[[ Provided data open ]]

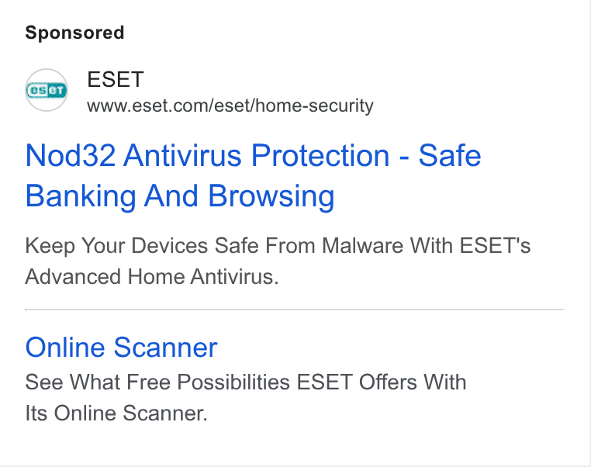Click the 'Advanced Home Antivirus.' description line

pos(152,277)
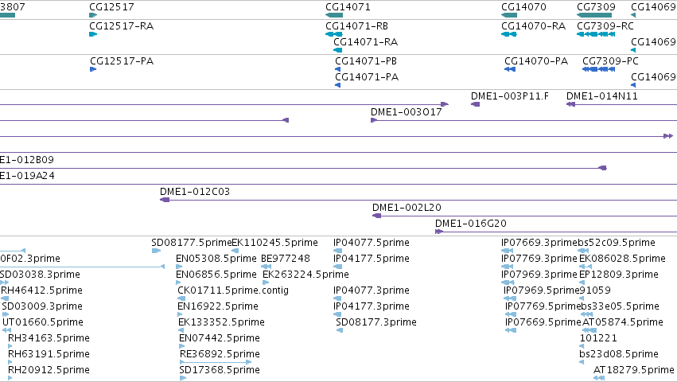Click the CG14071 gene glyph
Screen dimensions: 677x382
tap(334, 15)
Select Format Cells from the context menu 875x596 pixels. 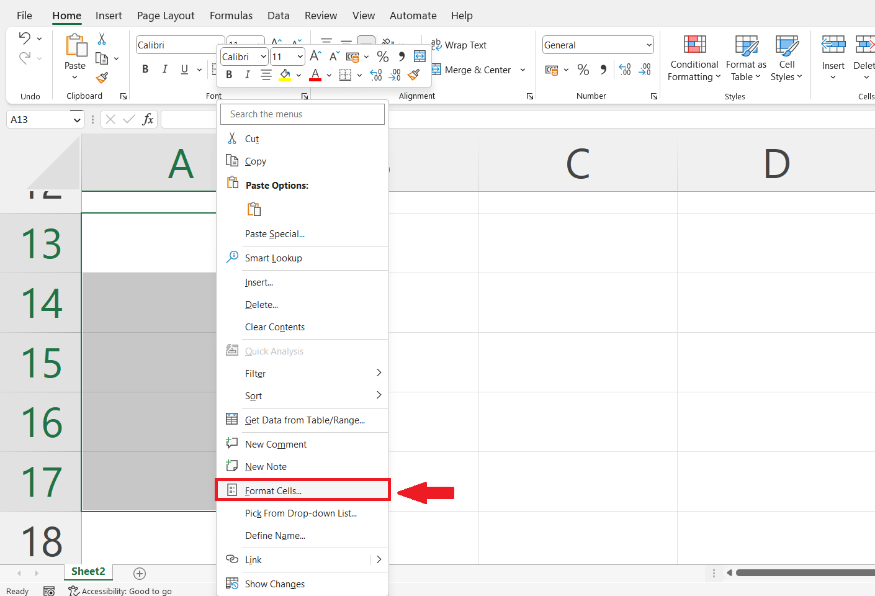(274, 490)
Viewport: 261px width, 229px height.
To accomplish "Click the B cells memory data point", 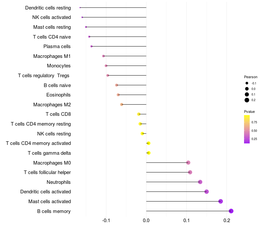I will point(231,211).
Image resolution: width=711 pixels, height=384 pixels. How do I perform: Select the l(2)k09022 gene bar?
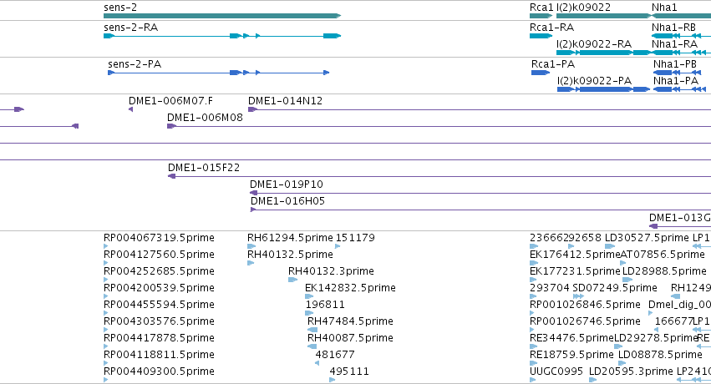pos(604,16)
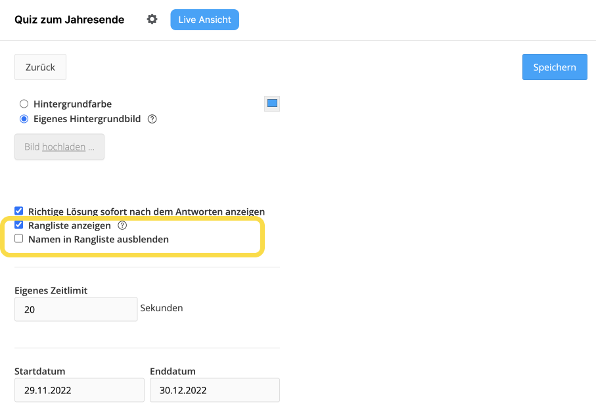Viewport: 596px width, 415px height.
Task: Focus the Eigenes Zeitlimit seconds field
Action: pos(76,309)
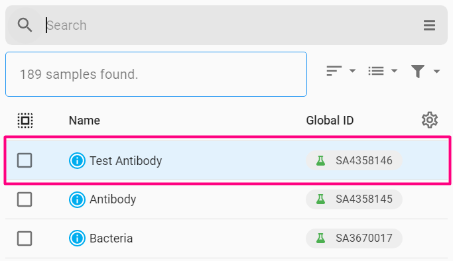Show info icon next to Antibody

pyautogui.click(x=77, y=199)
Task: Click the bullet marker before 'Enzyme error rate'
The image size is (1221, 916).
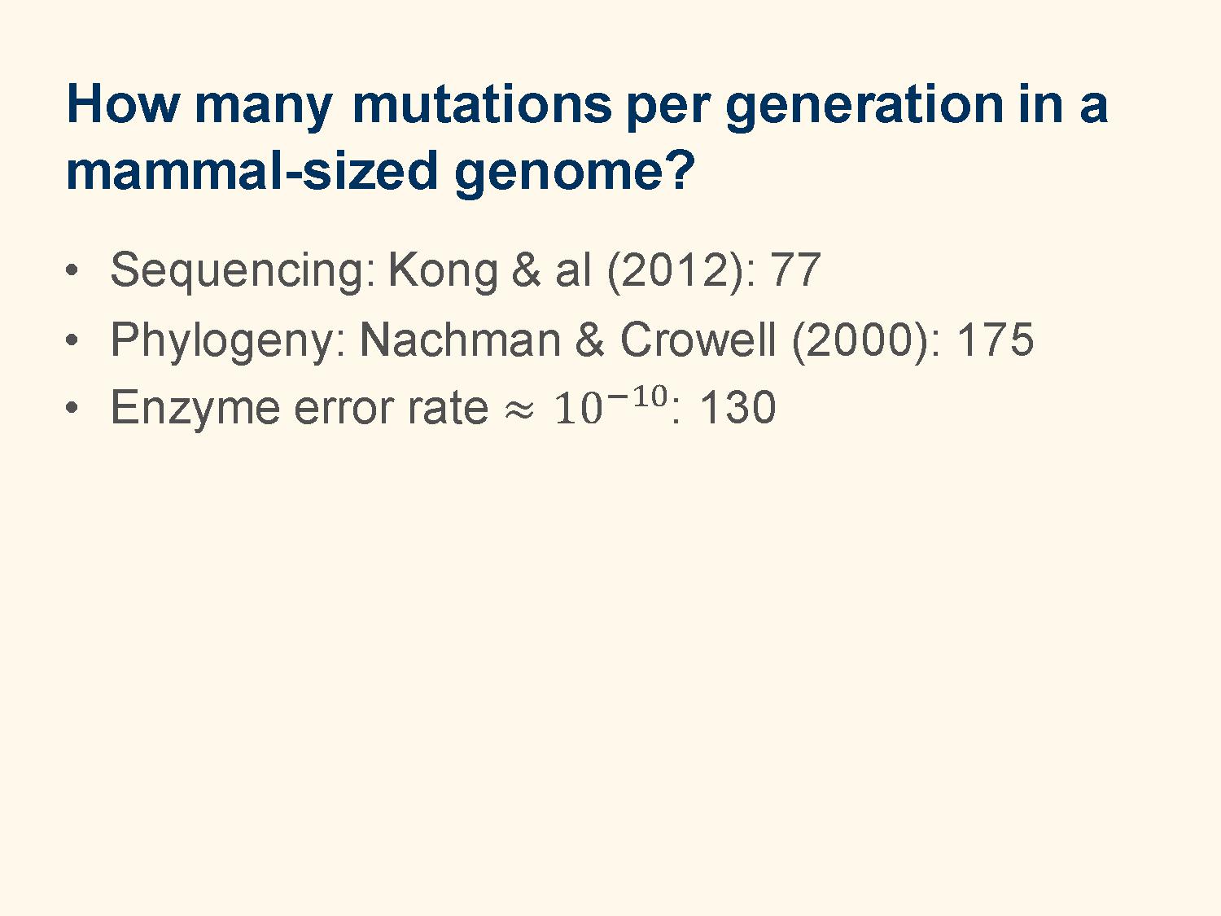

[[ Provided data closed ]]

▶ **Exercise**
Output, exactly and only, the lines beginning with the one that contains "Image resolution: width=711" and ending at the last line of the records above. Drop the pictures.

▶ **Reply to the exercise**
Image resolution: width=711 pixels, height=384 pixels. How do I perform: Select the l(2)k09022 gene bar?
pos(604,16)
Viewport: 596px width, 415px height.
Task: Focus the Eigenes Zeitlimit seconds field
Action: pos(76,309)
Show info icon next to Antibody

pyautogui.click(x=77, y=199)
Task: Click the bullet marker before 'Enzyme error rate'
The image size is (1221, 916).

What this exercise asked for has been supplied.